Com a criação dos Bancos Centrais, la no final do século XIX, os governos ganharam mais protagonismo sobre o controle da moeda, especialmente através das políticas monetárias, que buscam guiar inflação, juros e crescimento econômico de acordo com os interesses do governo.

Quando se quer fazer a economia crescer, os governos baixam juros e aumentam o crédito, sob o pretexto de que empresários vão abrir novos negócios e aumentar o investimento, incentivando emprego e consumo. No entanto, há um trade-off: juros mais baixos também tornam o país menos atrativo para operações de carry-trade, principalmente se ele for emergente.

Carry-trade é a prática de pegar dinheiro emprestado a juros em um país com uma taxa menor e emprestar para países que possuem taxa de juros maior.
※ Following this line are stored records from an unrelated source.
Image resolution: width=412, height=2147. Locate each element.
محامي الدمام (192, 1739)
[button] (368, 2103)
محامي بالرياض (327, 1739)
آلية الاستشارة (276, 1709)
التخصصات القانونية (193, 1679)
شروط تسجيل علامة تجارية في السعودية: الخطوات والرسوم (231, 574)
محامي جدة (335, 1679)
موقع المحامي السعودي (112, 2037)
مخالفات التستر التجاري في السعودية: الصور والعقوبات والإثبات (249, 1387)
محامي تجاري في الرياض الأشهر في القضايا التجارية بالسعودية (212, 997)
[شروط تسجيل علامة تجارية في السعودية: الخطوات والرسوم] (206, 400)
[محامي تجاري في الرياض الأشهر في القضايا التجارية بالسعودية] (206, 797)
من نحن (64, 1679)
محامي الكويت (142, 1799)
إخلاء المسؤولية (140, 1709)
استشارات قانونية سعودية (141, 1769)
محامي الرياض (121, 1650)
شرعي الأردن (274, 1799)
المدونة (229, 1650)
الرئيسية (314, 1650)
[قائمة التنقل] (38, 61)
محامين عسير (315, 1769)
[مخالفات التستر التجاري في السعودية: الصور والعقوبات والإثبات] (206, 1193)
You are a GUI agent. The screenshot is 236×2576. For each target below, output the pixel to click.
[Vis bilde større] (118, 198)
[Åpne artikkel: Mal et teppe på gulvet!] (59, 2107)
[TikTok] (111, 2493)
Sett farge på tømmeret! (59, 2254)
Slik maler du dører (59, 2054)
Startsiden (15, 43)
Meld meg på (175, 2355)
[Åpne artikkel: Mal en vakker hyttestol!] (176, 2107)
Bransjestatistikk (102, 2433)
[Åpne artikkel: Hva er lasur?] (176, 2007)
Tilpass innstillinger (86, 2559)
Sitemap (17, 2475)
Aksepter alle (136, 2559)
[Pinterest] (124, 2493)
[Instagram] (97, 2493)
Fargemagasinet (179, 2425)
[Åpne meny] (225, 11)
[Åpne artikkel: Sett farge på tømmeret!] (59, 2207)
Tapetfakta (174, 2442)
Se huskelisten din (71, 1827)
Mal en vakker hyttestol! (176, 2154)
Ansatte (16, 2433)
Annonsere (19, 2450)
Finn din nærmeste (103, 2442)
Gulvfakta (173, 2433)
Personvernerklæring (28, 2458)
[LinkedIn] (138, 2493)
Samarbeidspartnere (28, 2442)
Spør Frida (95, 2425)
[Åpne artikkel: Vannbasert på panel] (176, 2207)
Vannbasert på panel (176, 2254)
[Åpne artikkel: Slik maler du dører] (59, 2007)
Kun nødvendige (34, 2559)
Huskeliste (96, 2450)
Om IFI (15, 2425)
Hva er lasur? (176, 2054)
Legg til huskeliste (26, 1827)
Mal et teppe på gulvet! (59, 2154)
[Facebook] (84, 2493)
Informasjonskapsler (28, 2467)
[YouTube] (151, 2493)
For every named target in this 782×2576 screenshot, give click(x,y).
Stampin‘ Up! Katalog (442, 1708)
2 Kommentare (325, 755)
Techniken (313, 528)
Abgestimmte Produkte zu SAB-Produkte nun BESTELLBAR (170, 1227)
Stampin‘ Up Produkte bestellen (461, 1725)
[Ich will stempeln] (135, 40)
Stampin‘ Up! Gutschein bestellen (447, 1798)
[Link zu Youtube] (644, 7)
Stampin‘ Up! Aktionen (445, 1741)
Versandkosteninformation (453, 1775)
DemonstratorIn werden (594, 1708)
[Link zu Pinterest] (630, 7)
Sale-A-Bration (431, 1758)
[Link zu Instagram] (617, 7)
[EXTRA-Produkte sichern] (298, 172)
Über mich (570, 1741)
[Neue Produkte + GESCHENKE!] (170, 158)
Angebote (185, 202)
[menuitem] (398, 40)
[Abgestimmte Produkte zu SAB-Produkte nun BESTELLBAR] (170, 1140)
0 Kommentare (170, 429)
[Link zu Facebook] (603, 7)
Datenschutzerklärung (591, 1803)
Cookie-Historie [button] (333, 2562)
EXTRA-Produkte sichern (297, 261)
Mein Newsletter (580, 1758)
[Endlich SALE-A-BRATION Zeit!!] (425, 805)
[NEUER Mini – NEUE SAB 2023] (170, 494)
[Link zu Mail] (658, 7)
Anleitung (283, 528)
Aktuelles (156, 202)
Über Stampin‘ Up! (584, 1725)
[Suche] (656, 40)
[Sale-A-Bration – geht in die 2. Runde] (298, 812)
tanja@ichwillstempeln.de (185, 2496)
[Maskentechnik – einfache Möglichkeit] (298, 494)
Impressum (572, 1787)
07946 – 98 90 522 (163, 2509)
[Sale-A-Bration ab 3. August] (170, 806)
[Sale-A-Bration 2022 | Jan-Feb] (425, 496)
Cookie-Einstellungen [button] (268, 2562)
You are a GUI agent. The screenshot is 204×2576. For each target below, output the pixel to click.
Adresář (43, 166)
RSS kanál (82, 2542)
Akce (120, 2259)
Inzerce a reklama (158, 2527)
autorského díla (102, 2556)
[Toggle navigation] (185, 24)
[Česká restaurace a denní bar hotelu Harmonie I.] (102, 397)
Com isso, um país com taxa de juros mais atrativa e risco controlado tende a ter mais operações deste tipo, o que aumenta o fluxo de dinheiro estrangeiro no país, apreciando sua moeda.

O México se tornou o país preferido dos estrangeiros para esse tipo de operação, pois oferece uma taxa de juros atrativa com um risco-país moderado. Por outro lado, o Brasil ficou para trás.

No Brasil, a taxa de juros caiu de 14,25% para 4,75% em 1 ano. O risco-país está nos menores níveis dos últimos anos, com a dívida pública voltando a cair. Mas mesmo assim, a moeda brasileira vem sofrendo. Só em 2020, o Real desvalorizou 15% frente ao Dólar. Será que o governo perdeu o controle ou está desvalorizando sua moeda artificialmente?

dólar subiu mais de 15%
Dólar vem em alta de mais de 15% no ano. Fonte: TradingView

Só corte de juros não é o suficiente

Zeina Latiff, ex-economista-chefe da XP disse ao Brazil Journal: “Não será a Selic baixa que irá salvar a indústria e acelerar investimentos, e sim as reformas estruturais. As lideranças da indústria por décadas erraram o alvo das críticas”.

As reformas estruturais seriam necessárias para aumentar a segurança jurídica, diminuir a burocracia na hora de empreender e simplificar a tributação. Esses são os maiores gargalos para o setor privado no país. 

O empresário tem milhares de preocupações mais importantes, a última delas será se a Selic está a 5% ou a 10%. Enquanto o governo achar que é só diminuir juros, ignorando reformas essenciais, a economia continuará no “PIBinho”.

“Quer apostar contra o Real? Pode vir!”

Essa foi a frase dita por Paulo Guedes no final de 2019. De fato, o Banco Central do Brasil tem um estoque de mais de US$ 100 bilhões em reservas internacionais. O Brasil é um dos maiores compradores de títulos de dívida do governo norte-americano.

“Pode vir especular. Se estiver a R$ 4,20, R$ 4,50 e até a R$ 5,00, vamos vender”, também foi outra frase proferida por Guedes. Até o momento, o mercado não se assustou com o Banco Central e está ganhando na queda de braço. Banco Central muda a tendência do dólar? Até o momento não foi o que aconteceu.

Nossa política cambial é flutuante: o mercado define o preço do dólar. Até o momento, o dólar flutuou, mas seguindo ladeira abaixo. Até o Donald Trump ficou desconfortável com a desvalorização da moeda brasileira, acusando o Brasil de depreciar o Real artificialmente.

Pelo que parece, o governo brasileiro ainda não perdeu o controle do Dólar, pois está deixando-o flutuar. O problema é achar que vai continuar crescendo só cortando a Selic, se for isso, não faltará muito para o Dólar ficar fora de controle.